[Given entries]
>>>>
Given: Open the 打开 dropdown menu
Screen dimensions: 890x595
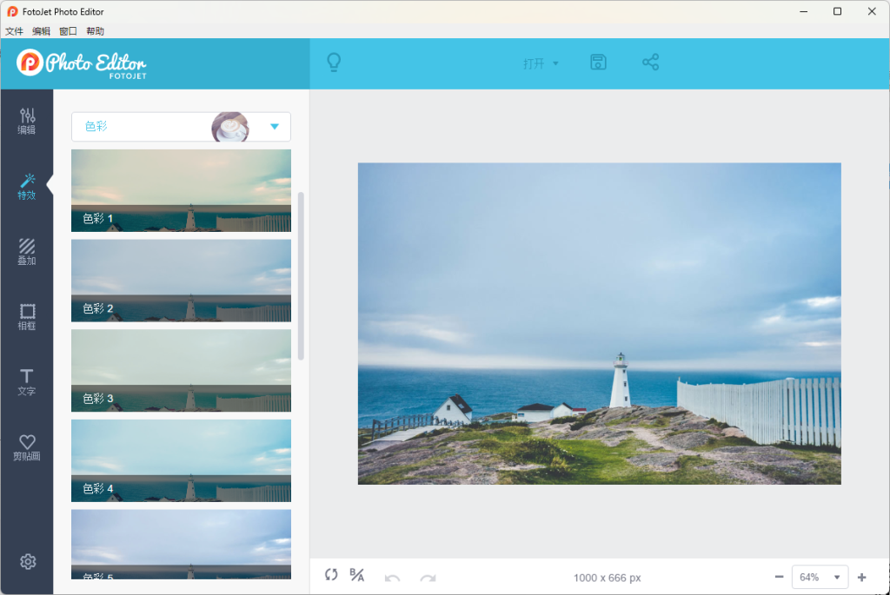Looking at the screenshot, I should [x=541, y=63].
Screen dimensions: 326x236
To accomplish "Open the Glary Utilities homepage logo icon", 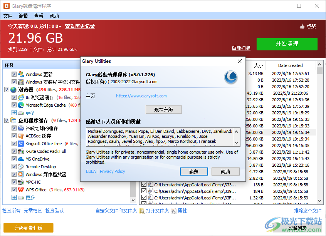I will (x=230, y=78).
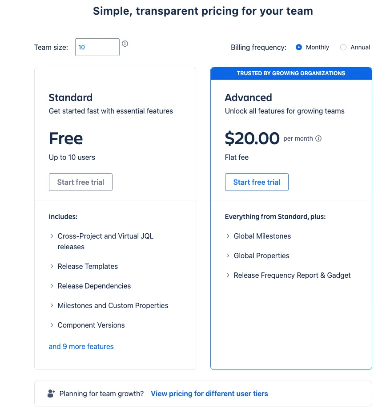This screenshot has width=390, height=418.
Task: Show the 9 more Standard features
Action: (x=81, y=346)
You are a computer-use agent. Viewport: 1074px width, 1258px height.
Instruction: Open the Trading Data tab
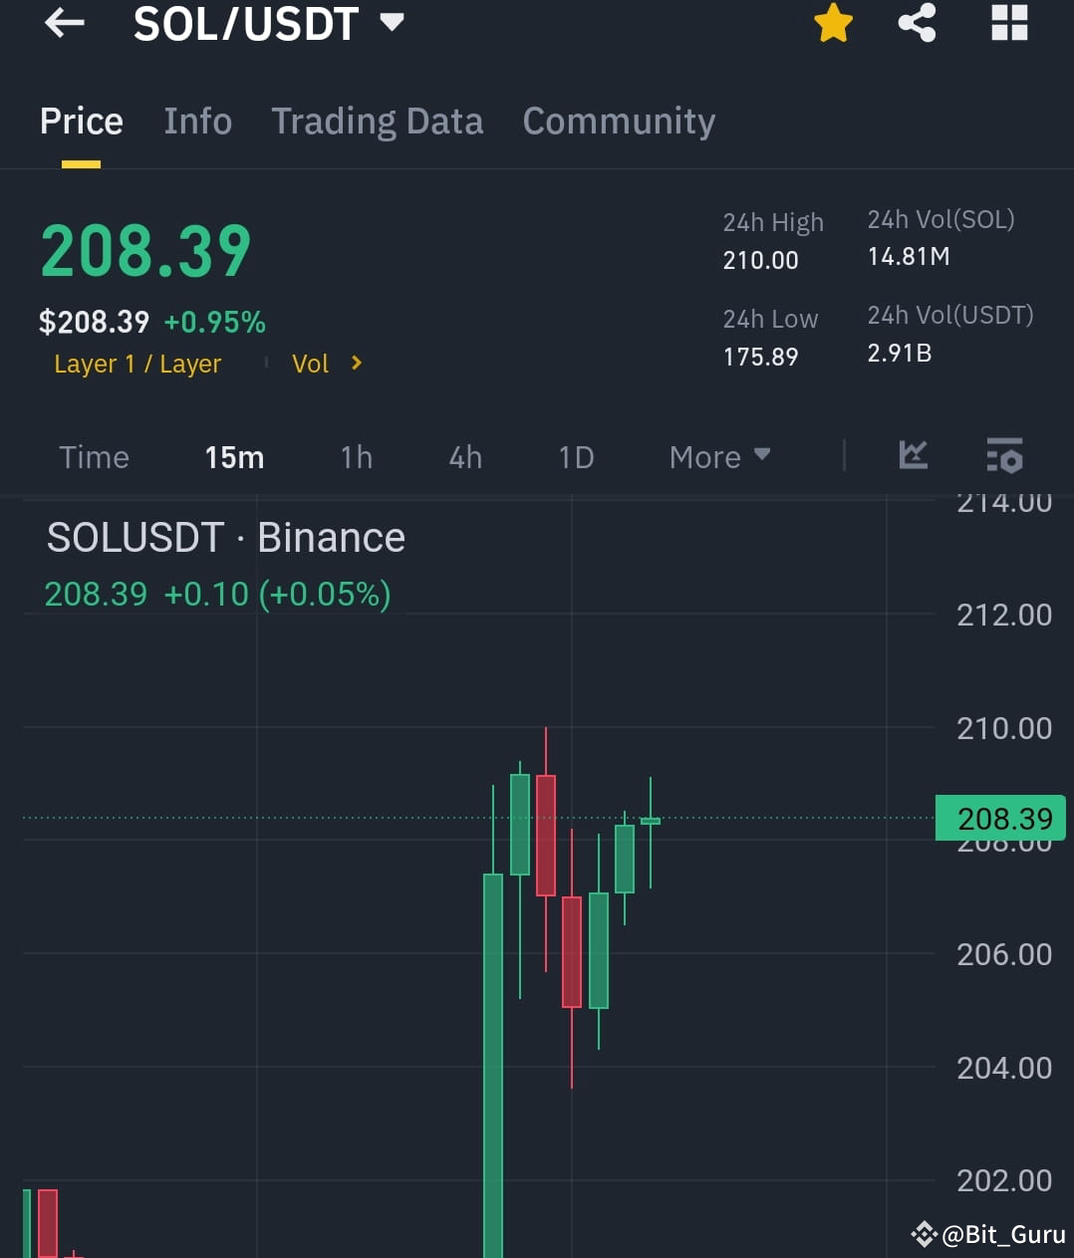point(377,121)
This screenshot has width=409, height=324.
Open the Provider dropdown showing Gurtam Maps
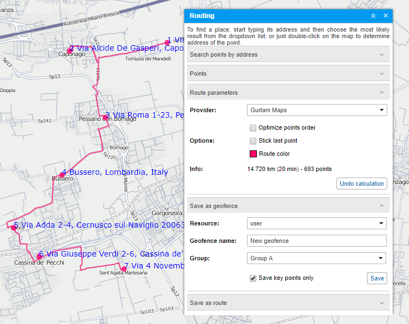pyautogui.click(x=317, y=111)
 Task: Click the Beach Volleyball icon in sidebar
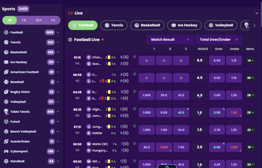click(x=6, y=131)
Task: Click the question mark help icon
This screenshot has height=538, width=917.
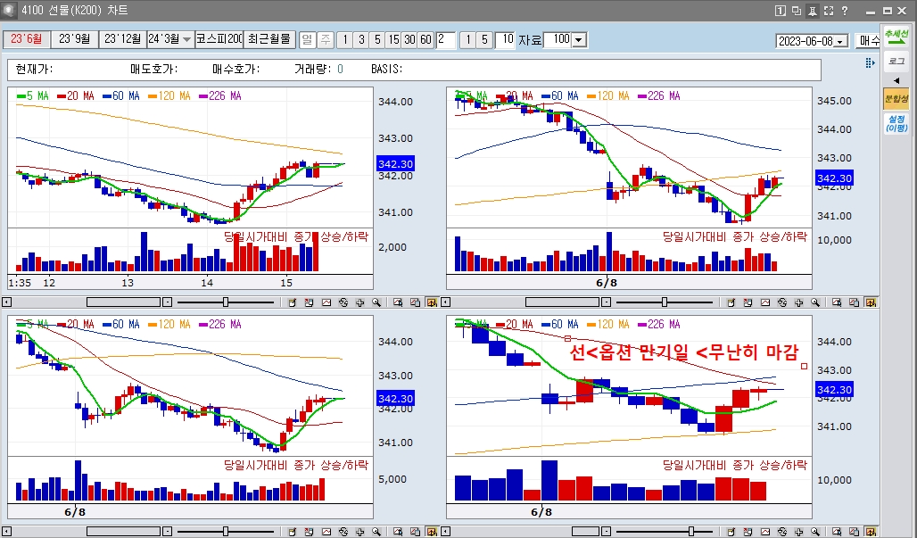Action: 845,11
<<<<
[What you are asked to do] With pictures left out, repeat exactly the lines from the line bearing "Instruction: Open the Trading Data tab" through the final line of the records above.

[Expected answer]
Instruction: Open the Trading Data tab
point(377,121)
This screenshot has width=409, height=324.
Open the Provider dropdown showing Gurtam Maps
pyautogui.click(x=317, y=111)
 Task: Click the Beach Volleyball icon in sidebar
click(x=6, y=131)
Task: Click the question mark help icon
This screenshot has height=538, width=917.
Action: 845,11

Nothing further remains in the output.